**Activity**
Compute how many lines in the entries below contain "under", and output nothing but the number.

Collected data:
□ □ □ □ □

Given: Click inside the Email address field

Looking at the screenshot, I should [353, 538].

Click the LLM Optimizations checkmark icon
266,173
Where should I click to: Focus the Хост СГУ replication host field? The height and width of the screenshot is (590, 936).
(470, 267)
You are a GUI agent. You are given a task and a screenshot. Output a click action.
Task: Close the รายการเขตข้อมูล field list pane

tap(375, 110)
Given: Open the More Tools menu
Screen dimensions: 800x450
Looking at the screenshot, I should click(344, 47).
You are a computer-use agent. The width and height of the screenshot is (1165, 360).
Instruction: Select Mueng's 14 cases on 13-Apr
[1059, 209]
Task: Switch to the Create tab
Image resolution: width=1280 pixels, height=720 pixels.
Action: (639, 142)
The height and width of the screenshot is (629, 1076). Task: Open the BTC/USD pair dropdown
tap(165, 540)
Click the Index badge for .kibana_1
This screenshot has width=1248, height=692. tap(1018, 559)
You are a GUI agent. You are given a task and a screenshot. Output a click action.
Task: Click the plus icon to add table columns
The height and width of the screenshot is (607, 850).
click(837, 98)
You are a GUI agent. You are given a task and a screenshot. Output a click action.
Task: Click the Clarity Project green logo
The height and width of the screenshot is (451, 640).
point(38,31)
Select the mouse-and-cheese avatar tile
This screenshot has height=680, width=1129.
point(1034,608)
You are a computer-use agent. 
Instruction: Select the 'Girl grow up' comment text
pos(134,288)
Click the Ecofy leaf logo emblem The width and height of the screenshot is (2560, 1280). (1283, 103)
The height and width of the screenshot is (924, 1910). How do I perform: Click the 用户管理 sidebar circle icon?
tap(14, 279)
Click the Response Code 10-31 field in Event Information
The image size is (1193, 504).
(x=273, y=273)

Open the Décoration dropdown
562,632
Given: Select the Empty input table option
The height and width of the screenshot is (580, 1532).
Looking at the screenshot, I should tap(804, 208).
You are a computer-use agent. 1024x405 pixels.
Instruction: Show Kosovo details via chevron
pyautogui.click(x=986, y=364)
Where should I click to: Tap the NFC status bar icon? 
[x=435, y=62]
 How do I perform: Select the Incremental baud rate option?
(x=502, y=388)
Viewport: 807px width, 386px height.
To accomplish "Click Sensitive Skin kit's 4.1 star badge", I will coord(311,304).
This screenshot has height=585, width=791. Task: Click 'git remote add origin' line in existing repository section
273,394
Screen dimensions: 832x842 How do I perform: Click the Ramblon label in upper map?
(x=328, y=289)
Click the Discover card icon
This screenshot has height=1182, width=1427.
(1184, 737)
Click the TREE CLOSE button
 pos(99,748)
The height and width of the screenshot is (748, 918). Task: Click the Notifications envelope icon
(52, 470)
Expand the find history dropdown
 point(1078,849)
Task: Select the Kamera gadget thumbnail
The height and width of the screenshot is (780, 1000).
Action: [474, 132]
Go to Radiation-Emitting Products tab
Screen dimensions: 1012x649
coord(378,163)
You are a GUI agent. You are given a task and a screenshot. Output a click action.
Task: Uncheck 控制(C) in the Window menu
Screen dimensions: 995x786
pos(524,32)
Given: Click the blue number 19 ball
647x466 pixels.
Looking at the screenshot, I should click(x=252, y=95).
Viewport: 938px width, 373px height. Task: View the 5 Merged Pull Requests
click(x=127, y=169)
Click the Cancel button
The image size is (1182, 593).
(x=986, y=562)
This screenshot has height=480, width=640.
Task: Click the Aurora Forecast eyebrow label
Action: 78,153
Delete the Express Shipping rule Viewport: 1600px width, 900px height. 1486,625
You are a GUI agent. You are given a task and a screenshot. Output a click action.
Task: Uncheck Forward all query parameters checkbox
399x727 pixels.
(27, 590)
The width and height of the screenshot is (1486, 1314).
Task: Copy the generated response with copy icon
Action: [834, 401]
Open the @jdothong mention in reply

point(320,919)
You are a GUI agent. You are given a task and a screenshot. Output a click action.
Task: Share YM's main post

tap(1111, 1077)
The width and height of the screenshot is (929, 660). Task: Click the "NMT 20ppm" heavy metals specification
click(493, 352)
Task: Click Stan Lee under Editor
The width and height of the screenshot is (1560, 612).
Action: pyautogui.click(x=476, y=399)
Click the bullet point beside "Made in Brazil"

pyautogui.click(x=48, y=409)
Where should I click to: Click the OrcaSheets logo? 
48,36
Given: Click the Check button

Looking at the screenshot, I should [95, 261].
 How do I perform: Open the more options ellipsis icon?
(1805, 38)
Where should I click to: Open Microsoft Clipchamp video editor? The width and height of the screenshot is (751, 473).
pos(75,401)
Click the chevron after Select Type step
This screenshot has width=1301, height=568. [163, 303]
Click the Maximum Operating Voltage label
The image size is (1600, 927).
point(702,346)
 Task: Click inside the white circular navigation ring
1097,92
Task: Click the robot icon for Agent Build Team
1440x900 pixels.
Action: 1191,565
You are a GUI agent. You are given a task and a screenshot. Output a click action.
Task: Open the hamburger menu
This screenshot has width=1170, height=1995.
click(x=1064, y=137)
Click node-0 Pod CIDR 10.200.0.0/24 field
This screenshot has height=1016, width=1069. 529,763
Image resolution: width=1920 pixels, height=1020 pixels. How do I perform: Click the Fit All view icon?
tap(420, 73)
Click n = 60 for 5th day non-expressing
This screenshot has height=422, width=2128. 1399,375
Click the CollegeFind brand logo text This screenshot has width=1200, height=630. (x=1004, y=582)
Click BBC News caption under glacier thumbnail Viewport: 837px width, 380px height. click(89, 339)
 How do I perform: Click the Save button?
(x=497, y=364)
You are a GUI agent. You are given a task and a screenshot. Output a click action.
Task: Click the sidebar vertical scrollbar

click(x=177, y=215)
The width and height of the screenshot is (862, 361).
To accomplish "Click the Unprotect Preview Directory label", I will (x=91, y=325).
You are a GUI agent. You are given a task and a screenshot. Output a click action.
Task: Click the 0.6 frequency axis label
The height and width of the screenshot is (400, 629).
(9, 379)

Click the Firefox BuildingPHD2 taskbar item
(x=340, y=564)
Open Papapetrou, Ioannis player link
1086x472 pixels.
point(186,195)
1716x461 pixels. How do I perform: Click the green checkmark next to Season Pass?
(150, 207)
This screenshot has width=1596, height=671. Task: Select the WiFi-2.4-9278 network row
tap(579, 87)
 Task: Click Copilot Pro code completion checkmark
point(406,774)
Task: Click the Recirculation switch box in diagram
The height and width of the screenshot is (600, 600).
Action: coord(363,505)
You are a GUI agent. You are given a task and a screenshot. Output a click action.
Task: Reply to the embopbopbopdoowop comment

□ □ □ □ □

**Expected output**
2